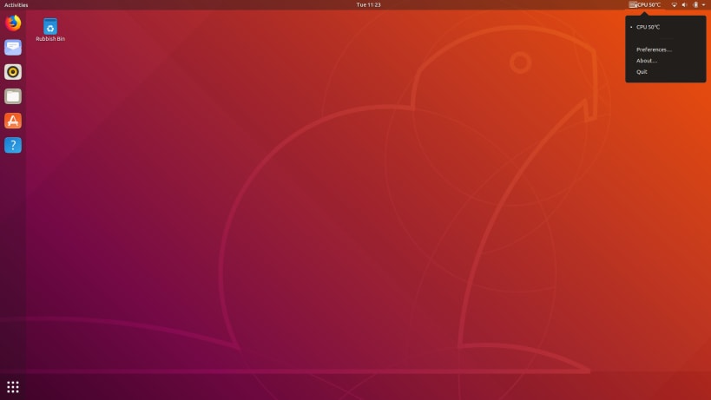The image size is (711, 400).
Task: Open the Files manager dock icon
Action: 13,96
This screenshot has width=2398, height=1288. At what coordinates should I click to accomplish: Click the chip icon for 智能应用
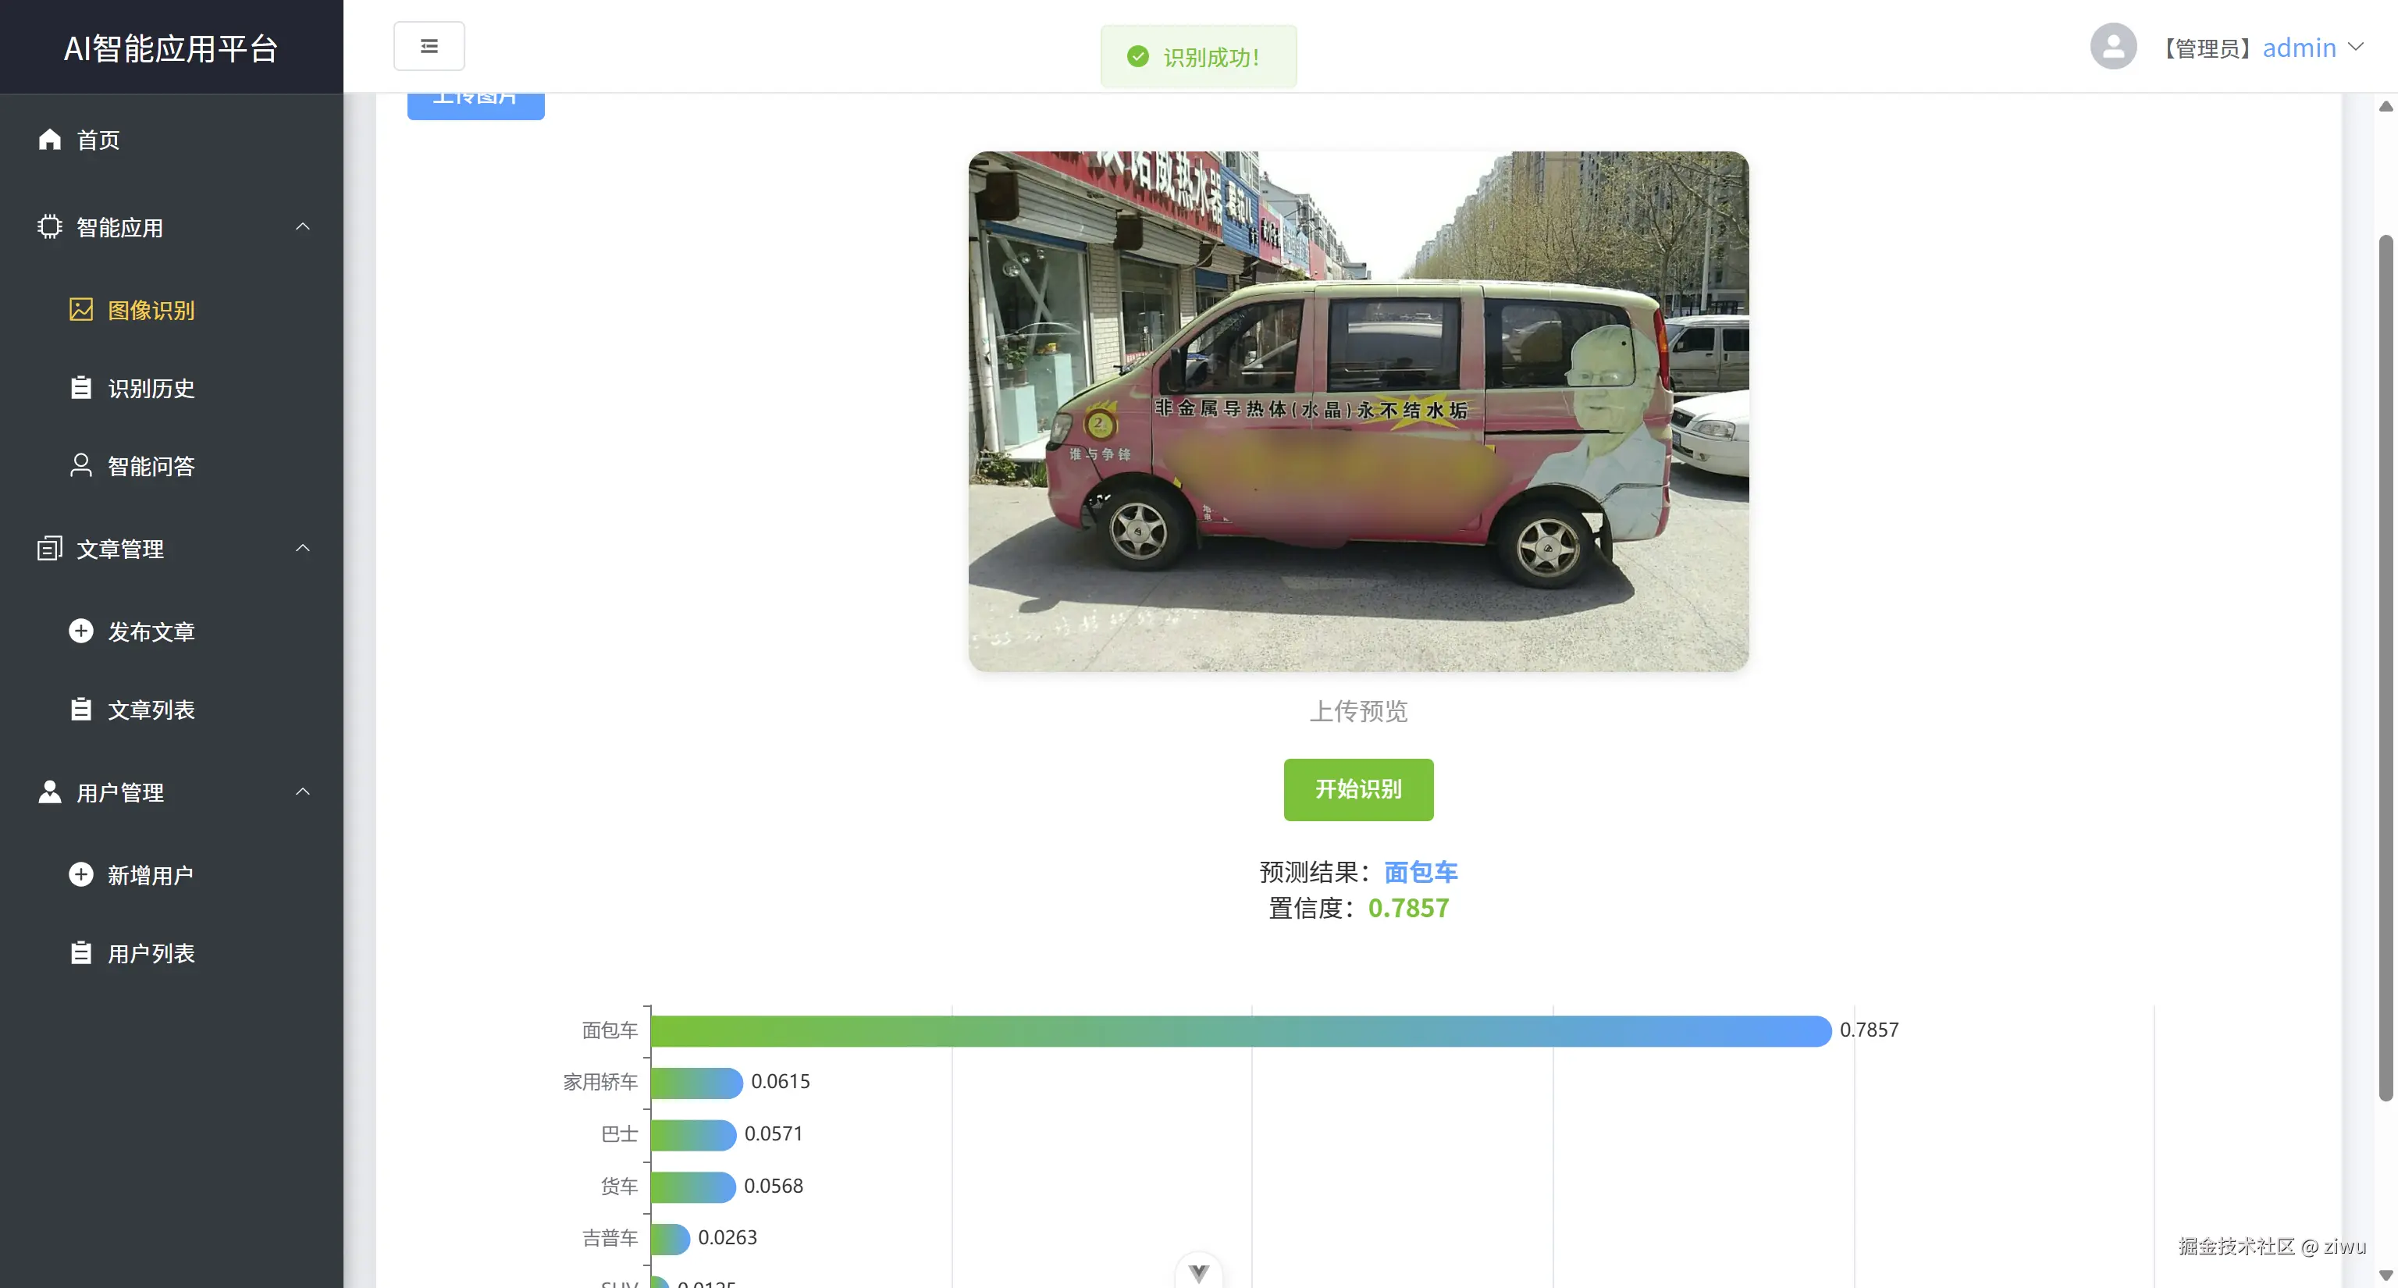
***
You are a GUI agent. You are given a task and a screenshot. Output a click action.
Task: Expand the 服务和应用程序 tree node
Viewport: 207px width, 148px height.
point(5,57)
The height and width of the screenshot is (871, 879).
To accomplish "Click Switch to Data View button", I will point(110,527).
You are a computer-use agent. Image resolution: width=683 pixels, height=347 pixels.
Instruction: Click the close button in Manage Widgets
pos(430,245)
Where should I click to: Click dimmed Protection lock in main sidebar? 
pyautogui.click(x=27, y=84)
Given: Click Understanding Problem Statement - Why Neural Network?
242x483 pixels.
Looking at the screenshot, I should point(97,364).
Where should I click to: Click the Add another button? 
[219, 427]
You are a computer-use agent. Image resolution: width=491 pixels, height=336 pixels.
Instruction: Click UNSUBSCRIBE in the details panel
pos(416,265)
***
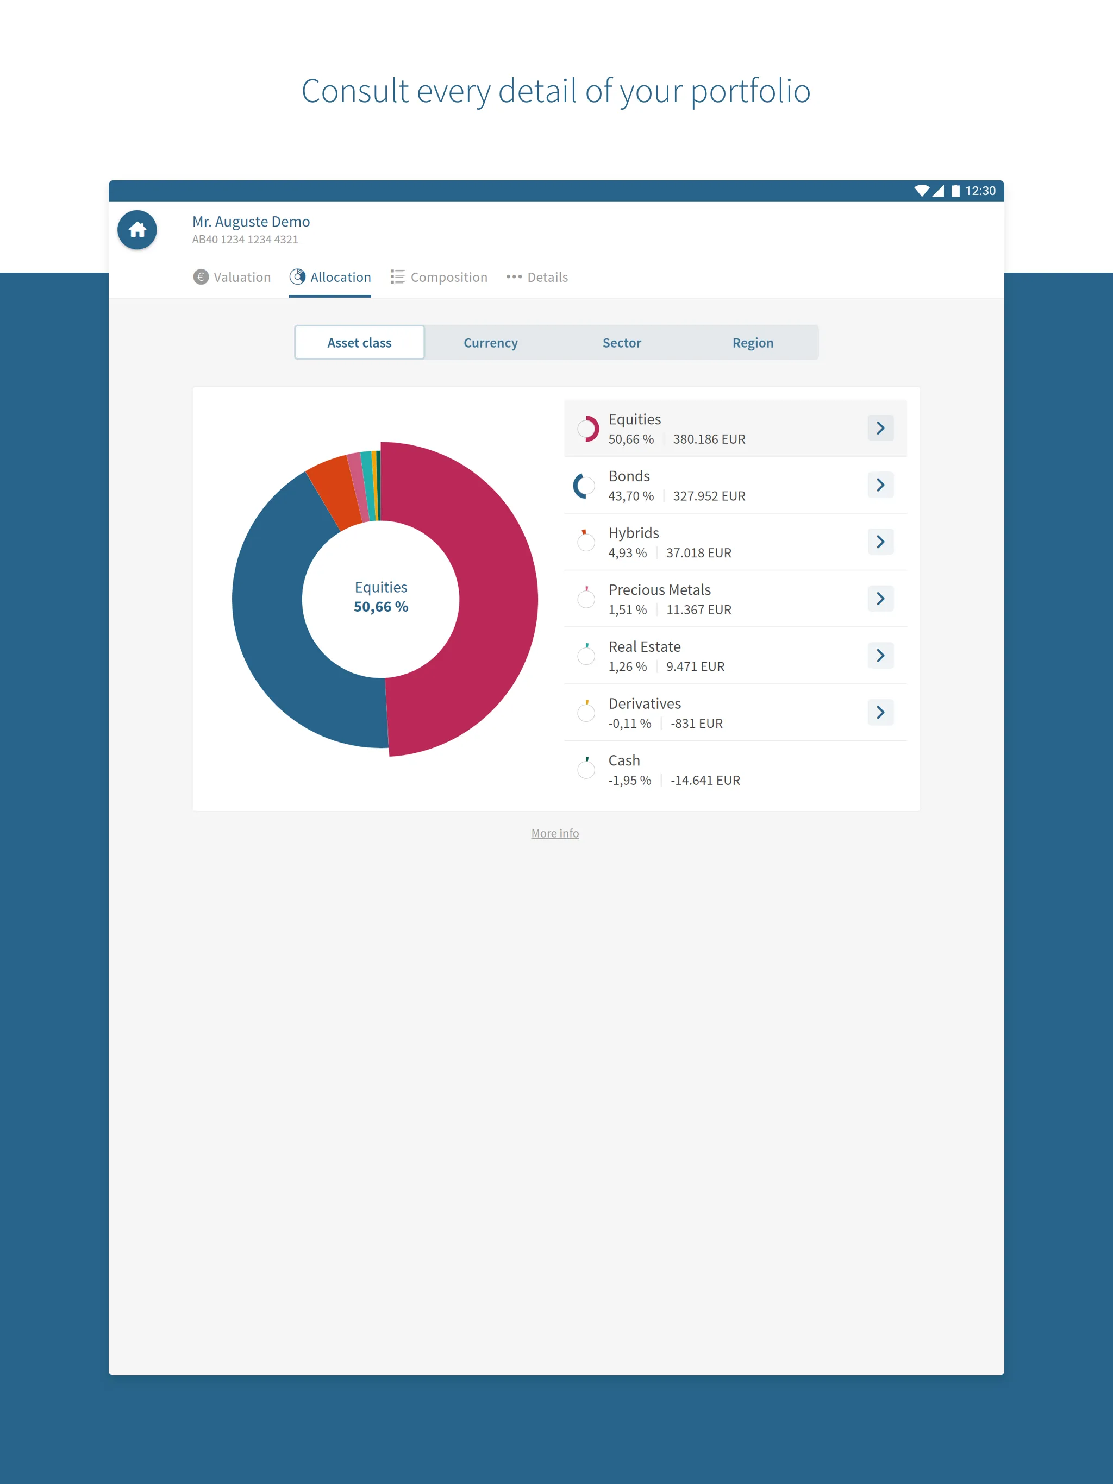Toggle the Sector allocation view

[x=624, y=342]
***
Required work: Reproduce the records verbatim, starting at the line containing "You are a computer-use agent. Image resolution: width=491" and ending at the line containing "pos(416,265)", and include nothing else.

Written answer:
You are a computer-use agent. Image resolution: width=491 pixels, height=336 pixels.
Instruction: Click UNSUBSCRIBE in the details panel
pos(416,265)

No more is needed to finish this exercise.